Given passage

· · · · · · ·

Philadelphia — A former MAGNET editor returned to the world of print music journalism this month, publishing Undercover. The zine focuses on album covers, telling the stories behind famous indie/post-punk album covers, including Joy Division’s Unknown Pleasures, Wire’s Pink Flag, Slint’s Spiderland and more from Pixies, the Feelies, Echo & The Bunnymen and Unsane.
Interviews with the albums’ designers and photographers were conducted by Matthew Fritch (MAGNET intern class of ’97, no honors given). Accompanying the interviews, seven visual artists created original versions of the album sleeves—covers of covers, if you will—taking inspiration from the source material.
Critical reception of Undercover has been lukewarm, with one Instagram comment calling it “some kind of midlife crisis zine” and another characterizing it as “a cry for help.” A Passyunk Avenue record-store clerk who preferred not to be identified said it was “cool,” but it was somewhat unclear whether she was referring to the zine or the new Tame Impala song that had just begun playing in the shop. A major endorsement of Undercover came from MAGNET editor/publisher Eric T. Miller.
“I read most of it,” said Miller. “There’s a typo on page 13.”
The original artwork featured in the zine is a highlight, ranging from paintings and photography to a version of Pixies’ Surfer Rosa album cover created with genetically modified yeast incubated and painted in a petri dish. Fritch padded the rest of the zine with juvenile attempts at humor and cringeworthy references to obscure song lyrics and other quasi-countercultural tropes.
Appropriately, Undercover is available for free at some Philadelphia-area record stores, including Repo, Latchkey, Long In The Tooth, Philadelphia Record Exchange, Main Street Music and Creep Records. U.S. record stores interested in giving the zine away can email mattjfritch@gmail.com, and he’ll probably send you 10 copies.
Asked whether a second volume of an amateur, outdated medium chronicling 20th-century post-punk music and its accompanying design aesthetic will be coming, Fritch replied, “Nobody has asked me that question before.”

· · · · · · ·

Data segment
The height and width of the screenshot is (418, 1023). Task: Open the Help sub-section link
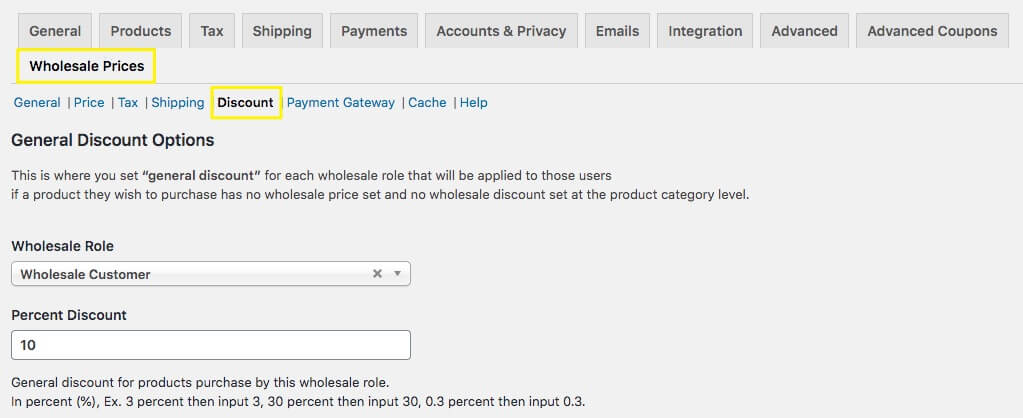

· · · · · · ·

Aim of the exercise
In the article about the Undercover zine, what was used to make the version of the Pixies' Surfer Rosa album cover?

Answer to this problem
Genetically modified yeast, incubated and painted in a petri dish.